Déjà patrons de l’Europe, les Espagnols ont étendu leur hégémonie au monde en décrochant leur deuxième étoile face à l’Argentine de Lionel Messi (1-0), le 19 juillet dernier à New York.
Une rencontre qui a refermé une Coupe du monde profondément renouvelée, tant par le nombre de nations participantes (48 contre 32 auparavant), que par certaines évolutions réglementaires ou encore par son organisation tripartite entre les États-Unis, le Canada et le Mexique. Si ce nouveau format est largement considéré comme une réussite, il illustre surtout les ambitions de l’instance dirigée par Gianni Infantino, qui pourrait encore apporter des changements lors des prochaines éditions.
Lire aussi : Objectif champion du monde 2030
La prochaine, en 2030, sera organisée par le Maroc, quart de finaliste en 2026, l’Espagne et le Portugal, éliminé dès les huitièmes de finale par la Roja. Elle fait déjà l’objet de rumeurs évoquant un élargissement à 64 nations, afin d’offrir davantage de matches et d’ouvrir la porte à de nouveaux pays.
L’édition 2026, déjà passée à 48 équipes, avait permis la participation record de dix sélections africaines, une première dans l’histoire, et plusieurs d’entre elles ont démontré tout l’intérêt de ce nouveau format en signant des parcours encourageants.
La FIFA se projette déjà sur cette édition organisée au Maroc, en Espagne et au Portugal. Dans un article publié ce mardi 21 juillet, elle estime qu’«il ne fait guère de doute que les équipes qui rêvaient du titre ces dernières semaines seront de nouveau en lice en 2030», tout en s’interrogeant: «Certaines équipes sont peut-être des outsiders aujourd’hui, mais auront-elles une chance de l’emporter la prochaine fois?»
L’instance mondiale salue notamment le Maroc, qui a prouvé qu’il n’était pas «un feu de paille». Elle met en avant «leur fort investissement dans la formation des jeunes, notamment sur le plan technique», estimant que cela «pourrait bien porter ses fruits dans quatre ans, surtout avec l’avantage du terrain».

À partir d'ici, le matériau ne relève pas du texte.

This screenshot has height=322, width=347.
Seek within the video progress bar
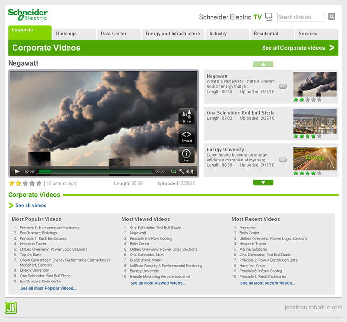[95, 171]
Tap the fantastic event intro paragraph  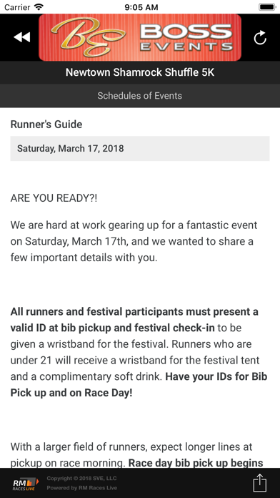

Ismaël Saibari déclenche sa frappe pour ouvrir le score face au Brésil, devant Gabriel Magalhães, lors du match de Coupe du monde 2026 dans le grand New York (AFP). AFP
Élogieuse envers la Roja, sacrée championne du monde, la FIFA écrit également: «Le défi sera différent: conserver leur soif de victoire et leur avantage compétitif». Concernant le Portugal, décevant lors du Mondial 2026, elle estime que la Seleção «pourrait bien connaître davantage de changements dans ses rangs d’ici 2030».
L’instance poursuit avec la Côte d’Ivoire, «l’équipe à la moyenne d’âge la plus jeune» de la compétition, auteur de prestations plus qu’encourageantes, emmenée par un Yan Diomandé en pleine explosion et un Amad Diallo qui a marqué les esprits aux États-Unis.
Lire aussi : Mondial 2030: Fondation Maroc 2030, FRMF, Ligues... Lekjaa lance la mobilisation générale
Elle cite également plusieurs sélections aux effectifs jeunes susceptibles de poursuivre leur progression à travers un nouveau projet sportif, comme le Ghana, la Tunisie ou encore l’Afrique du Sud. Mais aussi des nations qui ont «montré qu’elles seront à suivre de près à l’avenir», à l’image de l’Équateur ou encore des États-Unis.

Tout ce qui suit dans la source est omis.